Problem statement -
Look through the data below and extract, unchanged, the lines from the one that contains "You are a computer-use agent. Screen" to the one that contains "Screen dimensions: 413x422", both included.

[Dataset entries]
========================================
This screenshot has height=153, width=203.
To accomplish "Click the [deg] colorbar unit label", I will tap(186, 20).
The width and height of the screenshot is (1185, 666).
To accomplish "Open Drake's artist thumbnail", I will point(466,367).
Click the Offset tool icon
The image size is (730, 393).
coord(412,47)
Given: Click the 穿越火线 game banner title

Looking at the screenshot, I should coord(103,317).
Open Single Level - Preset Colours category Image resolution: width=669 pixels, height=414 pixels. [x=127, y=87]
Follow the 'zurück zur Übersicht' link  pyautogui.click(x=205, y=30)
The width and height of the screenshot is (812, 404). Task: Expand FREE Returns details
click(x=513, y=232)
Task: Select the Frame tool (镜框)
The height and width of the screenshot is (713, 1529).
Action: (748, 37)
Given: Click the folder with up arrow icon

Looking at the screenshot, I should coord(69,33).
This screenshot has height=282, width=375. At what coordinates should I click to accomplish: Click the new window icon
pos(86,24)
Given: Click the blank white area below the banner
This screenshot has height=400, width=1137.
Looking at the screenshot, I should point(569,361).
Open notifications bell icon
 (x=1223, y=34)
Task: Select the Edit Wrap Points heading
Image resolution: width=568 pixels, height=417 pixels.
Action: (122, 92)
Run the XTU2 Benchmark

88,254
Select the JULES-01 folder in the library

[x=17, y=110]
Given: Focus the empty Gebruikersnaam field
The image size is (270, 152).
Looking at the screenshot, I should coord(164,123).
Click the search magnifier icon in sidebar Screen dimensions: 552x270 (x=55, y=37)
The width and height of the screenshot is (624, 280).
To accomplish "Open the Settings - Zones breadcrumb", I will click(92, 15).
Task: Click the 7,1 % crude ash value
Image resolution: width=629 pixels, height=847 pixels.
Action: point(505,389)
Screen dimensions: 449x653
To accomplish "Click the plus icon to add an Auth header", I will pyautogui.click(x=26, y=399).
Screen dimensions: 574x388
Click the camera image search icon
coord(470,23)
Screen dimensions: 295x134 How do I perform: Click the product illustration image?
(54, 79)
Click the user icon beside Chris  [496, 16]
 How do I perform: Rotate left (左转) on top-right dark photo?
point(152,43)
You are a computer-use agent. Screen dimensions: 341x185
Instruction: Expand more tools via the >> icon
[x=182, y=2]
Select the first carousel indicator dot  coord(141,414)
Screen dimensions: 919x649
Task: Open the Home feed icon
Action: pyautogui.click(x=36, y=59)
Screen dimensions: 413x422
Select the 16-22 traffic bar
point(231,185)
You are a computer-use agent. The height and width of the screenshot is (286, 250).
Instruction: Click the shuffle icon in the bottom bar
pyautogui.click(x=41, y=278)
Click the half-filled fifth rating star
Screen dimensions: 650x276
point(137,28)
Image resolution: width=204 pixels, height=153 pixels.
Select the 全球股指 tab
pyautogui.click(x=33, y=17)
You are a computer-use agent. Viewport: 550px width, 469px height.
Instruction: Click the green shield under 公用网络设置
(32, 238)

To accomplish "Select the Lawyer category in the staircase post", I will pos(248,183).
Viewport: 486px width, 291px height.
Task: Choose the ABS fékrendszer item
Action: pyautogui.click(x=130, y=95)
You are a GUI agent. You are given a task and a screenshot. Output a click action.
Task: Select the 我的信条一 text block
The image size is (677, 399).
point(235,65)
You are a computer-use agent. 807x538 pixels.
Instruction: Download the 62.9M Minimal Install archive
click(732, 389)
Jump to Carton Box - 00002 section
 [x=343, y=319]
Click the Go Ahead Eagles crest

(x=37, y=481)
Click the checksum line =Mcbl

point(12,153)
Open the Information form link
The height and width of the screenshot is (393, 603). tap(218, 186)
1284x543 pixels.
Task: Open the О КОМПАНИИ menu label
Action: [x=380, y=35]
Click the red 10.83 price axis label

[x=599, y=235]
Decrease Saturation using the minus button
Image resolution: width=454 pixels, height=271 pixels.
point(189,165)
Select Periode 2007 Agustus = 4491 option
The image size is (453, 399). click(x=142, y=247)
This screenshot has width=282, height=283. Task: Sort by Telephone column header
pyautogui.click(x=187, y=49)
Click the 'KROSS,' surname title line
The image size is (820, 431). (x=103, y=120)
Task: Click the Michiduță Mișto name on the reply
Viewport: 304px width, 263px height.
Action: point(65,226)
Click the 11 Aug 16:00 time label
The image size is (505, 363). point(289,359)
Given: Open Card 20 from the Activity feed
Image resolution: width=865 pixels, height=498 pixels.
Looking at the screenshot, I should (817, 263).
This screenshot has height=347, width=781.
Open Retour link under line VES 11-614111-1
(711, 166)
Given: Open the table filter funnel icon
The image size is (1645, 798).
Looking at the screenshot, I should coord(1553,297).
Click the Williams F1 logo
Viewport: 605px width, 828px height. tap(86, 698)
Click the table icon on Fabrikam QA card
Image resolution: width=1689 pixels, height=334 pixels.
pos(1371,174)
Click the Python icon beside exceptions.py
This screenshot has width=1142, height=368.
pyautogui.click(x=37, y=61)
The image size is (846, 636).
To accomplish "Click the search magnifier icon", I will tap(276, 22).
========================================
Solution below -
You are a computer-use agent. Screen dimensions: 341x185
Instruction: Expand more tools via the >> icon
[x=182, y=2]
Select the first carousel indicator dot  coord(141,414)
Screen dimensions: 919x649
Task: Open the Home feed icon
Action: pyautogui.click(x=36, y=59)
Screen dimensions: 413x422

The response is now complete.